Link Posted: 11/25/2014 12:58:42 PM EST
[Last Edit: 11/25/2014 1:00:58 PM EST by Dennis2313]
Stuck cases in the chamber may be the result of a dirty chamber, not necessarily a out of spec chamber.

You didn't mention what ammo you are using. If these are reloads, the primer is most likely not crimped in which may lead to primers popping out. Also, if hot reloads, the primer may want to pop out.

ETA: I just reread the OP, I see that the ammo was different types and apparently new, not reloaded. So, never-mind.
Link Posted: 11/25/2014 4:48:30 PM EST
Thanks for the feedback. I don't think it was caused by a dirty chamber since this is the first time I had ever fired the gun, and it was made from brand new parts.
Link Posted: 11/25/2014 5:36:15 PM EST
If the gun was new it most certainly must be cleaned before firing. There will be "stuff" left inside the gun from the manufacturing and assembly process. If you fired it before giving the chamber a good scrubbing, you will likely get malfunctions. In addition to a bore brush, you will also need a chamber brush.
Link Posted: 11/25/2014 11:03:07 PM EST

Dennis has a good point. Cleaning and ammo are 2 of the most common causes of the problem you describe.

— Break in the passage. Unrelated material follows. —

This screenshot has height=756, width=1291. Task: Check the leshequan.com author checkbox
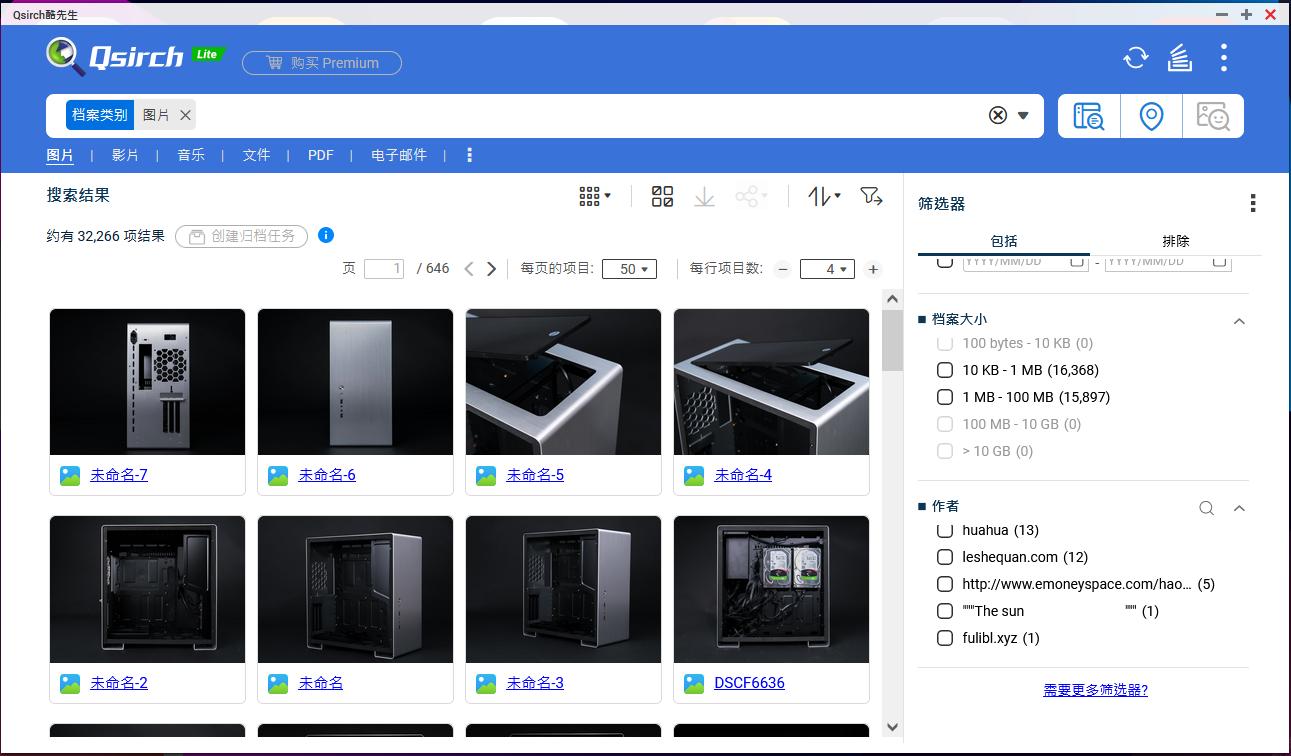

A new build needs good cleaning since there is often assembly lube in place and feeding and extraction can be affected.
Also, all of the ammo you mentioned is second tier (except the Federal) and it may or may not be good ammo. You should start from the optimal position on a new build break in with a really squeaky clean and well lubed tool, and highest quality ammo. Then, if you have a problem, you can rest assured that it is something else.

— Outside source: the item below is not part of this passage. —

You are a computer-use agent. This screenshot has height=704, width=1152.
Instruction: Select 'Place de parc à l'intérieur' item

Use a chamber brush and CLP and really clean it. Then use a top tier ammo to check function (Federal, Winchester, Remington) and see how it goes. Then see what other ammo your rifle likes as well. All this takes time and thought and is well worth it.

Good Luck!
Link Posted: 11/26/2014 2:31:02 AM EST
Thanks for the suggestions, guys. I will try giving it a good scrub down (I think I lubed it up beforehand, but I don't think I used any solvent) and getting some good ammo. Is it potentially dangerous to shoot this gun though? I am just a bit concerned about firing it again even if it's to troubleshoot. It might be a while before I get a chance to fire it again and report back, but I'll update when I do.
Link Posted: 11/29/2014 3:26:11 PM EST
If you have not check your headspace.

Link Posted: 11/29/2014 7:23:03 PM EST
Blowing primers is high pressure period. No amount of cleaning, especially if you put 200 rounds through it will make a difference. There is something seriously wrong with your rifle. Stop shooting it immediately and contact the barrel maker.

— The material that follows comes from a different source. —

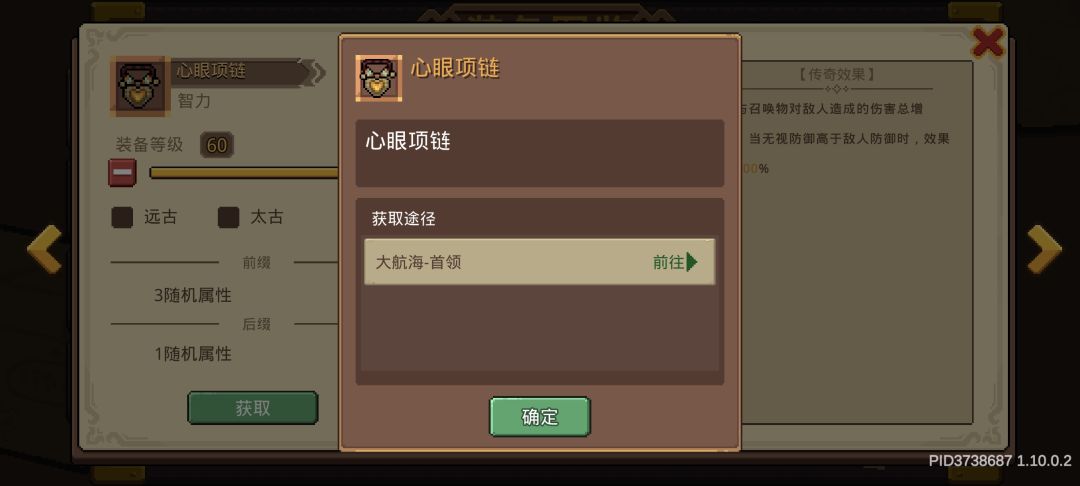Click the 前往 go-to link
This screenshot has height=486, width=1080.
click(668, 262)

To anyone reading this, if you're getting stuck cases, rims ripped off upon ejection and blown primers STOP SHOOTING that rifle. The reasons have to be discovered as to why this rifle and ammo are behaving this way. A KABOOM is possible if you continue to shoot as if nothing were wrong.

This barrel and bolt needs to be sent to the barrel manufacturer for inspection, repair or replacement. They will probably want to know who's ammo was used. Some of the ammo listed is junk and probably going to void your warranty. I think Independence sells reloads, I will never shoot steel case ammo from any rifle I own.
Link Posted: 1/9/2015 5:16:12 PM EST
[Last Edit: 1/9/2015 5:16:40 PM EST by Riflemanm16a2]
Thanks for verifying the dangers. I decided not to shoot it again and simply contact the barrel manufacturer. I got an RMA number and sent it in the other day (I sent the entire upper).

I got a call today saying the gunsmith had honed the barrel and fired two magazines through it without a failure. I'm not familiar with honing, but from what I've read, it's like a more precise version of reaming the chamber.

It's currently in shipping back to me. I'll update again once I get to shoot it (hopefully it doesn't blow up).
Link Posted: 1/19/2015 4:59:07 PM EST
I got my upper back yesterday and shot around 200 rounds out of it without a failure. Hopefully, it stays that way. It appears to have been caused by a tight chamber.